# Pink Lab?



## noki (Jun 13, 2003)

What the heck is that day-glo pink "Lab"? doing there? What is that pink guy suppossed to be?


----------



## Guest (Jul 31, 2008)

noki said:


> What the heck is that day-glo pink "Lab"? doing there? What is that pink guy suppossed to be?


That image doesn't work.


----------



## westwood8183 (Jun 15, 2003)

Overzealous photoshopper who probably knows nothing about fish I'm guessing.


----------



## noki (Jun 13, 2003)

http://www.hikariusa.com/products/cichlid/

It shows up in the ads here randomly.


----------



## SinisterKisses (Feb 24, 2004)

I've actually see the add up top of this site now and then and thought the exact same thing...


----------



## Guest (Jul 31, 2008)

Are you talking about this fish in the ad?

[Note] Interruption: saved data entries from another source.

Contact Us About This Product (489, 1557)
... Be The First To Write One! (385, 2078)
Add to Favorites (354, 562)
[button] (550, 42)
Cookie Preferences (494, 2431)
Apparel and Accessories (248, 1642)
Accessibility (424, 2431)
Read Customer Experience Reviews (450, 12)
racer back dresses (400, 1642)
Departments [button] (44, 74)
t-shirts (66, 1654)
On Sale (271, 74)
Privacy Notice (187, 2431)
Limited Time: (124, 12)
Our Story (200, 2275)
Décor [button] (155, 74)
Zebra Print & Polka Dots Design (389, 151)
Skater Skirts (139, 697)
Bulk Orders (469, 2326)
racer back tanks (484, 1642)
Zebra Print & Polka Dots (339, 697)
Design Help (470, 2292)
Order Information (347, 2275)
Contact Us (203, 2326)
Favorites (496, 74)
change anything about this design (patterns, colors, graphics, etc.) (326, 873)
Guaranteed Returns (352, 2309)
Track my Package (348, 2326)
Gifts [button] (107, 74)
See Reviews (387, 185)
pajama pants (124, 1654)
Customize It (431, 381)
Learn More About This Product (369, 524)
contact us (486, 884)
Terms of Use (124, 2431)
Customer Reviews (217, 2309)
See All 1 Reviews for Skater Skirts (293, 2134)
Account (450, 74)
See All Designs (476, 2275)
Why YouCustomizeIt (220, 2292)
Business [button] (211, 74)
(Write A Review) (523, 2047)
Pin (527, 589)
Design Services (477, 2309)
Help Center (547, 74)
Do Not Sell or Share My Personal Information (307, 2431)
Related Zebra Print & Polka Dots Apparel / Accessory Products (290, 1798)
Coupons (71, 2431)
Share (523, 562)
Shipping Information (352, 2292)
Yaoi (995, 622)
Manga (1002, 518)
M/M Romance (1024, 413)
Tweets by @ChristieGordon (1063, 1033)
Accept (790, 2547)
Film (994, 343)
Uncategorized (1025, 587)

Well whatever it is that's what you could expect from the Chinese fish breeders (at least the cichlid breeders)... They're the ones that come up with all these weird hybrids and abominations...they're also the ones where a good handful of all the hormoned fish in pet shops come from...

~Ed


----------



## noki (Jun 13, 2003)

I thought it was prolly just "photoshopping", but then it's the only one like that. Just seems funny.


----------